Sometimes the reporting media of the United Kingdom puts an unconscious spin on a news event which attempts to make the best of a bad job. One example is “the UK is working with Brazilian authorities to return more than 1,400 tonnes of toxic waste to Britain”. This was a quotation by an official employed by the Environment Agency about some ninety containers full of all kinds of rubbish that householders in some parts of the United Kingdom had carefully segregated and separated as required by their municipal authorities in the belief that it would be recycled and rendered harmless.

Instead of recycling and rendering harmless this dangerous waste (including such treasures as syringes, blood, used condoms, paper, old toys, domestic rubbish and some waste electronic rubbish) it was dumped into the containers and sent overseas to Brazil

Of course, The United Kingdom had no business sending rubbish to Brazil; to do so is against international law – in particular the Basle Convention on the Movement of Hazardous waste, which came into force in 1992. There are laws against this sort of thing and you might expect perhaps the odd bit of waste to be sent abroad in error, but sending 90 forty foot containers worth looks very much like a systematic attempt to avoid the financial costs of recycling and waste processing by someone.

The waste left Britain from the port of Felixstowe, where it was shipped to Santos, near Sao Paulo. It ended up in the region of Ibama.

The UK Environment Agency has warned that there may be unlimited fines if the culprits are caught. The Brazilians are naturally incensed that someone should abuse their country in this way. Apparently the waste will be returned to the United Kingdom, where no doubt the UK taxpayer will foot the bill for treating it.

The story that the UK was working with the Brazilian authorities to sort out this waste missed the point entirely. There are a number of questions about waste treatment that this episode raises:-

  1. Are waste export licences needed or is the UK so pleased to get rid of the stuff that there is minimal paperwork?
  2.  When waste is exported what arrangements are made to check the facilities at the receiving country so as to ensure the waste is properly handled?
  3. Is this being driven by the UK’s desire to avoid European Union fines for over using landfill, which misses the point of the EU Landfill Directive?
  4. Which local authority contracted with the company for the disposal of the waste and what due diligence was done before the contract was signed?

Someone will have to sort through t nhe waste forensically and if this is done we will be able to trace from whence it came and that should be the first step in establishing what happened, why it happened and making sure it does not happen again.

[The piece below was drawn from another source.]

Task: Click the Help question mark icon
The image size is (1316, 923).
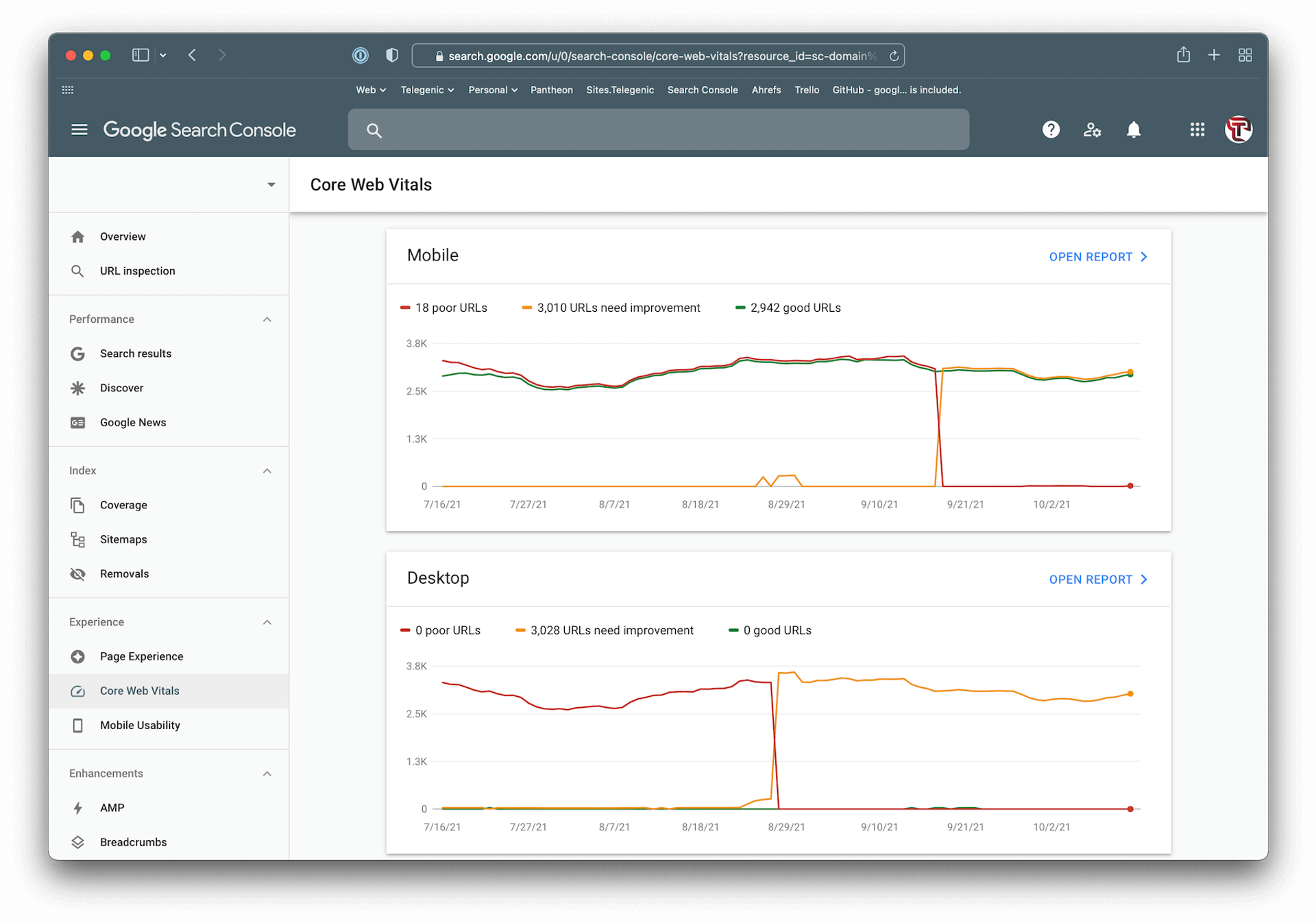Action: tap(1051, 130)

That sorting will not be a pleasant job; apparently insect larvae have formed and by the time some of the mess gets back to the United Kingdom it will be in an advanced stage of decomposition.

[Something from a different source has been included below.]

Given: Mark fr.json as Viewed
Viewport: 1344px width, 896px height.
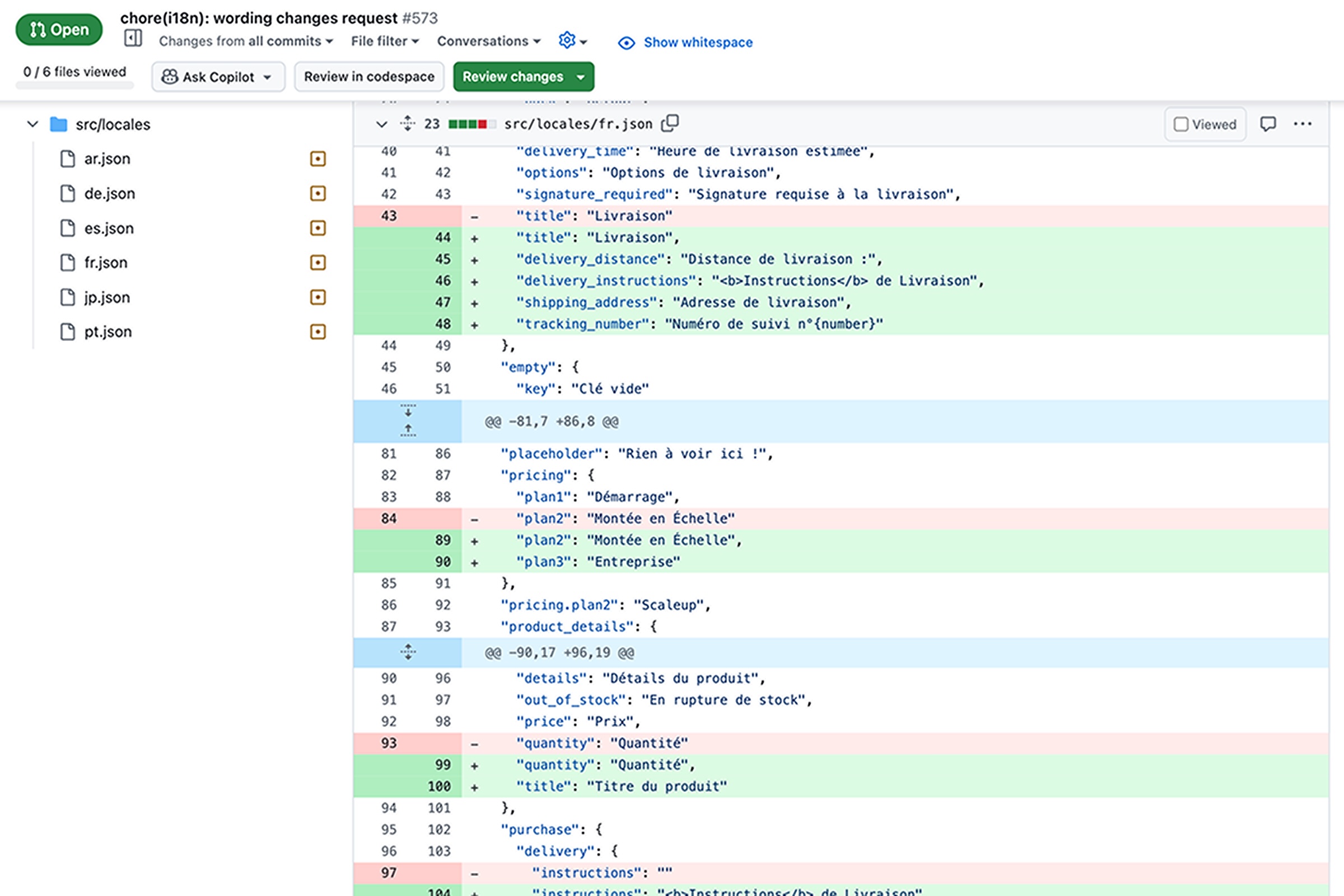Looking at the screenshot, I should tap(1205, 124).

The Brazilian Environment Agency has named two British companies as being responsible for the waste. Rather helpfully, the British media gave out that two of the suspected waste exporters are “owned by a Brazilian”, When something goes wrong in Britain it is often the fault of Johnny Foreigner.

In Britain we often criticise nations like Brazil for cutting down the rain forest, which are the lungs of the world and its most efficient store of much of the carbon that we in Britain have emitted since the industrial revolution. If some of our used syringes, blood bags, food, paper, condoms and the like ends up in ninety containers in Brazil we should be looking at ourselves very hard in the mirror and tighten up our procedures and controls so that our waste is genuinely recycled, not just dumped in another land.